(Dataset records):
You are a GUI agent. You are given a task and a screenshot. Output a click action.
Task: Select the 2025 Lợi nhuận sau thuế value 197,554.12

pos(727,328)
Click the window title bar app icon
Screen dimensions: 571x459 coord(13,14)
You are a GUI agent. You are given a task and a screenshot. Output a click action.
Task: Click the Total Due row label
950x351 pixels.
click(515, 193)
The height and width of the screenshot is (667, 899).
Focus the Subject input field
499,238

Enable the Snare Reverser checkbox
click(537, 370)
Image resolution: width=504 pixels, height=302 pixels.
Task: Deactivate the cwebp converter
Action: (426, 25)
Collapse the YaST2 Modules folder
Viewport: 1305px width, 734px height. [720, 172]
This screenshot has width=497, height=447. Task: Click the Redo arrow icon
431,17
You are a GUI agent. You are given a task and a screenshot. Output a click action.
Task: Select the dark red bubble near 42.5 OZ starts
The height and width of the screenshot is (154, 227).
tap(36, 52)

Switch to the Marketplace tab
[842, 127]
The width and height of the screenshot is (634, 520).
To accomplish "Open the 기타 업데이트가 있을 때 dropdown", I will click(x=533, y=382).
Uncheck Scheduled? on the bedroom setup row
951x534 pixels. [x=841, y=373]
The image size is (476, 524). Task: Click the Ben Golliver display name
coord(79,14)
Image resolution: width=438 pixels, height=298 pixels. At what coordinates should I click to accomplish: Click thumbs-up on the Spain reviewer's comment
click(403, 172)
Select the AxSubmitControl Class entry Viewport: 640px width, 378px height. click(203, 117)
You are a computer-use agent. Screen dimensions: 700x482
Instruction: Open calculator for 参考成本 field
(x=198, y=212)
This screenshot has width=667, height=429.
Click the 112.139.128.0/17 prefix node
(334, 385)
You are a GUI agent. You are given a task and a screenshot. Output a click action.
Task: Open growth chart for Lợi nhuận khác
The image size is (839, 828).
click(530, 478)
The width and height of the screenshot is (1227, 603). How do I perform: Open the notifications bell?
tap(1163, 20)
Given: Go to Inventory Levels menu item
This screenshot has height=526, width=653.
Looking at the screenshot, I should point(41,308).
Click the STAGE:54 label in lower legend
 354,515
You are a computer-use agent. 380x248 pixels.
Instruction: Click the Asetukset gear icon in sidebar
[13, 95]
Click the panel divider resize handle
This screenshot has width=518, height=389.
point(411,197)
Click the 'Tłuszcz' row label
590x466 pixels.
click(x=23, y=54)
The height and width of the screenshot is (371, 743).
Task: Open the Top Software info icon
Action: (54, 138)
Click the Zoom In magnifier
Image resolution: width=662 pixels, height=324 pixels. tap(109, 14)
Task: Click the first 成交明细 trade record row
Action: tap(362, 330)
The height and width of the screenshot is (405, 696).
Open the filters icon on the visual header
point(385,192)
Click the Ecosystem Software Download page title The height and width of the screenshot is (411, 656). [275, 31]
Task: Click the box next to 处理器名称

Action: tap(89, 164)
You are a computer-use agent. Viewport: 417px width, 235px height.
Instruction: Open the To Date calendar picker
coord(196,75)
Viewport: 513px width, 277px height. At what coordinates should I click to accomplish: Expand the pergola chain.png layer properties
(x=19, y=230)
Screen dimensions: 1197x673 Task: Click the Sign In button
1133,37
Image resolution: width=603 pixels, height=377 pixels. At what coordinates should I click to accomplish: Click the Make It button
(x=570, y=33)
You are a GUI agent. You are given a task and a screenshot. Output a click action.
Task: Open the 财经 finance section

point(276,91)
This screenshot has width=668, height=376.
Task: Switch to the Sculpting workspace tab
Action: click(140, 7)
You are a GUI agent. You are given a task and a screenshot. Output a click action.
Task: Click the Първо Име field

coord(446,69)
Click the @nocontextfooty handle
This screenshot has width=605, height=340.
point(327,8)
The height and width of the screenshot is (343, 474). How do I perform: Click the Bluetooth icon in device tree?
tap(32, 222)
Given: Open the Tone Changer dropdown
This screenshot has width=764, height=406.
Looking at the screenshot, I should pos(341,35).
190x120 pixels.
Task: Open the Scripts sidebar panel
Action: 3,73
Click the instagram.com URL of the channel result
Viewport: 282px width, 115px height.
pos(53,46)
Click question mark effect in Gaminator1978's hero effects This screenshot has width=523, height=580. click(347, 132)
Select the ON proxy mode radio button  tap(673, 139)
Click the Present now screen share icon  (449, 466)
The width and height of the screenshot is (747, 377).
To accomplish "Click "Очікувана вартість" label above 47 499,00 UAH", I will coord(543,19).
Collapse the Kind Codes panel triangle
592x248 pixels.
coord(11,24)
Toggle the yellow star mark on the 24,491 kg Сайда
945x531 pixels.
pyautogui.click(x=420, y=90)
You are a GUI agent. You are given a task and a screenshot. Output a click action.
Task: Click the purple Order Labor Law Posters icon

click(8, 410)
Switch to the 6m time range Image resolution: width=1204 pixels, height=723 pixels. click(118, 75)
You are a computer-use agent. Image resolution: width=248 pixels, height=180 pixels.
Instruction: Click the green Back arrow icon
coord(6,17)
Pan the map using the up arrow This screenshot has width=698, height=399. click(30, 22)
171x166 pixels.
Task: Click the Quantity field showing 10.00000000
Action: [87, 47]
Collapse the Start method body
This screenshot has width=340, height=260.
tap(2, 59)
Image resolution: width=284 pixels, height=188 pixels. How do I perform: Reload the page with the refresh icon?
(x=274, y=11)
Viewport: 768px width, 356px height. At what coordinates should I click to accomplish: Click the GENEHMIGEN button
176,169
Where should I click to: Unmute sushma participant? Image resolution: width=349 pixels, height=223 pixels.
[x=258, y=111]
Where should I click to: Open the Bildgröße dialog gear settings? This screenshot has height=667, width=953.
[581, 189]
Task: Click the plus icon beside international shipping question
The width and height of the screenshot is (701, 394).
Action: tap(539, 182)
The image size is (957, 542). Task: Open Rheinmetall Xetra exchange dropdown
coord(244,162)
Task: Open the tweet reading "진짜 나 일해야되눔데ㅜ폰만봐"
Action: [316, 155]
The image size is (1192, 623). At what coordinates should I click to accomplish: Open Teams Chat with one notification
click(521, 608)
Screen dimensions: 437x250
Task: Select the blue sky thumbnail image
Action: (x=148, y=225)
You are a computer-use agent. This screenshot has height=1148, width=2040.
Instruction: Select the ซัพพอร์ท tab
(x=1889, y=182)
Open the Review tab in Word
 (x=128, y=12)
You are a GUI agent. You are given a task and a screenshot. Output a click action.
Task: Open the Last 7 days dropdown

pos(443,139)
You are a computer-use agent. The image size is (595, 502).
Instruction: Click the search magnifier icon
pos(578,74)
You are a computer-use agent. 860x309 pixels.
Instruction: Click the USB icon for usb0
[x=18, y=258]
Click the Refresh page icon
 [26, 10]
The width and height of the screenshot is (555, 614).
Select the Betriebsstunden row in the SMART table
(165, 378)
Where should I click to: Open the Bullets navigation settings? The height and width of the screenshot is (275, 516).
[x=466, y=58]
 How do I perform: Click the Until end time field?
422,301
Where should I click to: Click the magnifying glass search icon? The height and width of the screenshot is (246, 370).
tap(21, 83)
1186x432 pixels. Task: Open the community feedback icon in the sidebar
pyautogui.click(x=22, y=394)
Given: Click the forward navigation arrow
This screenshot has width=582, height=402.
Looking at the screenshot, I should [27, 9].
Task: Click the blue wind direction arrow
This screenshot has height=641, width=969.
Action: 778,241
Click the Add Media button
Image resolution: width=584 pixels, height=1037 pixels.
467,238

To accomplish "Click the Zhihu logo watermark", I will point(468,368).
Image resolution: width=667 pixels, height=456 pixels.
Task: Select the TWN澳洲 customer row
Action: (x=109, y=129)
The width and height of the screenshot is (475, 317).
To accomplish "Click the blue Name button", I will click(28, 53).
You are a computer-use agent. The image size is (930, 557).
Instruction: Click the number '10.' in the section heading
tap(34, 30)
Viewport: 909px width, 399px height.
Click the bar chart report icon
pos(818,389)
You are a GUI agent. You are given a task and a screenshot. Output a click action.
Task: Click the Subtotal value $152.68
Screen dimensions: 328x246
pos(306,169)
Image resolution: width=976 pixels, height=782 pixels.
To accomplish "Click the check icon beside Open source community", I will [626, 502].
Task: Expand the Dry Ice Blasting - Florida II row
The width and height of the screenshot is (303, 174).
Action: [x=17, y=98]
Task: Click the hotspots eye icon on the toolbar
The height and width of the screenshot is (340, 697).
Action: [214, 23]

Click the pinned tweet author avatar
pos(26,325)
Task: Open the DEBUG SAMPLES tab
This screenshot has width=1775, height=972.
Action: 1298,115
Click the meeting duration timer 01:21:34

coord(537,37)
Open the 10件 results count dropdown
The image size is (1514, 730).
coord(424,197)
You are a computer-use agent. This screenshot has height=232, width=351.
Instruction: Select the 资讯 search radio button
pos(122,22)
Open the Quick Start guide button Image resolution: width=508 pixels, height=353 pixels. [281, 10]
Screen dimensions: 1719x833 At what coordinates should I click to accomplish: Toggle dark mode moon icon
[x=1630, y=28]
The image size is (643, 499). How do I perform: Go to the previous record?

(Task requirements): From the material above, copy every line where the word "beside" is found.

(Expected answer):
Task: Click the plus icon beside international shipping question
To accomplish "Click the check icon beside Open source community", I will [626, 502].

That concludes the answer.